═════ Material provided

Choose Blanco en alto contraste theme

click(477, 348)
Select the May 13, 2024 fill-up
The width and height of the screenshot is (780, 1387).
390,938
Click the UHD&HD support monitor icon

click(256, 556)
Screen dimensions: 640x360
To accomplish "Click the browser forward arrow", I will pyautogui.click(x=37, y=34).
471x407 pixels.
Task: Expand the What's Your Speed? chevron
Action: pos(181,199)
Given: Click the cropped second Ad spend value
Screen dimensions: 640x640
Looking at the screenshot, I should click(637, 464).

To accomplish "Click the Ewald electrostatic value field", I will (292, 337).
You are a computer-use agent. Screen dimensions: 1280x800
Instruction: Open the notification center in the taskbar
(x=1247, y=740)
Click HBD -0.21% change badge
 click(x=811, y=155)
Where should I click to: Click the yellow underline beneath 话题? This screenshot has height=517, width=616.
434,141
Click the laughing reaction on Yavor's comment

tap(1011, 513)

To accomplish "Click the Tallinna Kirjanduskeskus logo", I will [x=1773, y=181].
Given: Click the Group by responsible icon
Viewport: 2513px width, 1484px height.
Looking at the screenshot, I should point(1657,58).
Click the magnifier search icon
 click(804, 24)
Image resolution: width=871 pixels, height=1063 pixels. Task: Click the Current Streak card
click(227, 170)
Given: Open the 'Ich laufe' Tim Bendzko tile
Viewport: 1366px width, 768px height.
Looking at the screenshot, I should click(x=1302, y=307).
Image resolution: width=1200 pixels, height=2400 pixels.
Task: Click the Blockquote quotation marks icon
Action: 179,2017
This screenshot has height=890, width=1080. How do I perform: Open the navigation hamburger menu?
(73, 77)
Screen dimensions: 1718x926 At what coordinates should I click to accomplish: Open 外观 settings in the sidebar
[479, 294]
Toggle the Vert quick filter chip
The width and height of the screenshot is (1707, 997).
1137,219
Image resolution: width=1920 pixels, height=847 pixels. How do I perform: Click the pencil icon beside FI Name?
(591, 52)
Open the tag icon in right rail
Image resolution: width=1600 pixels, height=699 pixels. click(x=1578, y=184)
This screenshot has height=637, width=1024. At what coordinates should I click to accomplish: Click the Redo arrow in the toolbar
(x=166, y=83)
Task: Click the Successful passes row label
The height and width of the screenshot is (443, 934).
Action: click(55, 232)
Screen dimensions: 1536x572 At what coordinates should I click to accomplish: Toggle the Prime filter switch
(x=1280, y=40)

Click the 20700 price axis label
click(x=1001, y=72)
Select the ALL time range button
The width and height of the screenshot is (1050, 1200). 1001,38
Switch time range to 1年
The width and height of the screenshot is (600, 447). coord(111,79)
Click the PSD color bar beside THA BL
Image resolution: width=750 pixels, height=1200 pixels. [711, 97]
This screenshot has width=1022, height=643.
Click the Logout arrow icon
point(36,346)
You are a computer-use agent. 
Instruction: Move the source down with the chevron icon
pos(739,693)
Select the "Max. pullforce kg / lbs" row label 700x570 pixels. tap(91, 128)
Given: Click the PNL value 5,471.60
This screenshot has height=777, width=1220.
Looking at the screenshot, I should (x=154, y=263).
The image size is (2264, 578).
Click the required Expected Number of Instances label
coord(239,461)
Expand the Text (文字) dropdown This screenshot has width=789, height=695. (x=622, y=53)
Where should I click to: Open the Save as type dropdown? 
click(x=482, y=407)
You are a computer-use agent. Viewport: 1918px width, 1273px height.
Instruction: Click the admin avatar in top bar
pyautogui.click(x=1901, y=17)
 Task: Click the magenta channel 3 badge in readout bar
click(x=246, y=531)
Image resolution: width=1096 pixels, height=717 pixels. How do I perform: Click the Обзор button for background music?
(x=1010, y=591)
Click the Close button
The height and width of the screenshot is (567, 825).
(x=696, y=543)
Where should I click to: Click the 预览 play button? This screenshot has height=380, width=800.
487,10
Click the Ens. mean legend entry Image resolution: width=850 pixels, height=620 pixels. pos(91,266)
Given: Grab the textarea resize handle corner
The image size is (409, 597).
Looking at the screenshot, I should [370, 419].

══════════

Work to complete: Check each line of the material for the word "computer". Copy the ones that have it.

Result of the exercise:
You are a computer-use agent. Screen dimensions: 1280x800
You are a computer-use agent. 
You are a computer-use agent. Viewport: 1918px width, 1273px height.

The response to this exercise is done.